[Given records]
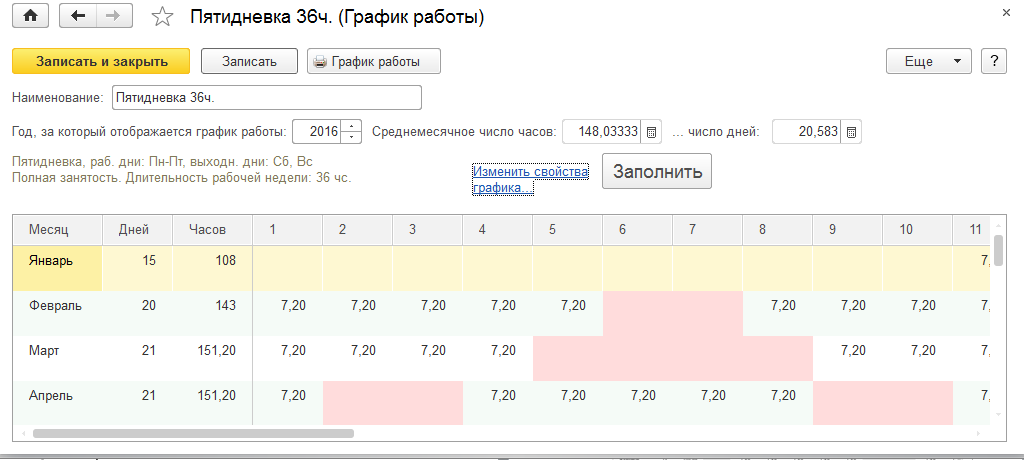
Task: Click the printer icon on График работы
Action: [x=320, y=62]
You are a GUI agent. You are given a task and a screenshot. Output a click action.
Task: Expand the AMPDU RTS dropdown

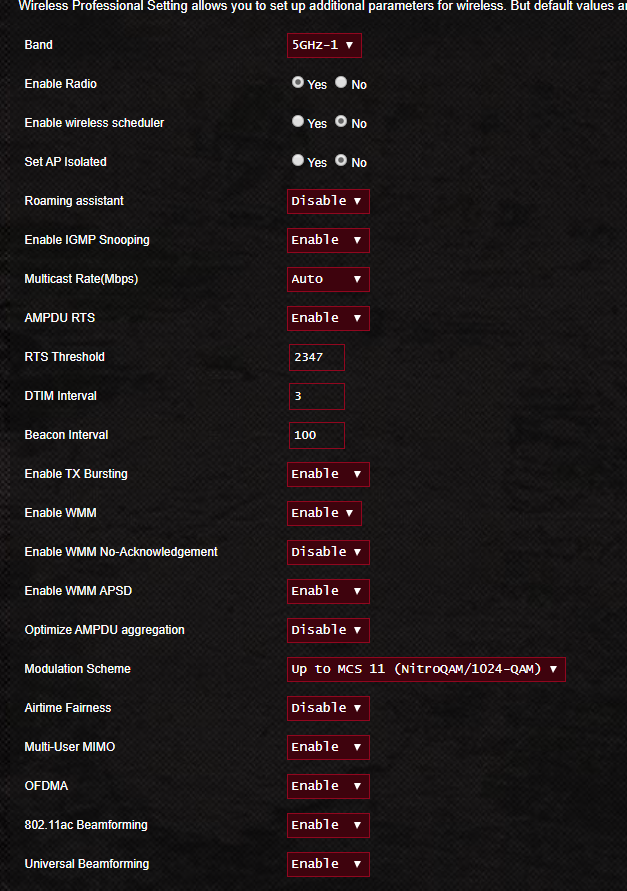click(328, 318)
[/Given records]
- Directions -
Print exactly the lines from the one containing "You are a GUI" through the last line of the records, both included, and leave out the pictures.

- The answer -
You are a GUI agent. You are given a task and a screenshot. Output a click action.
Task: Expand the AMPDU RTS dropdown

click(328, 318)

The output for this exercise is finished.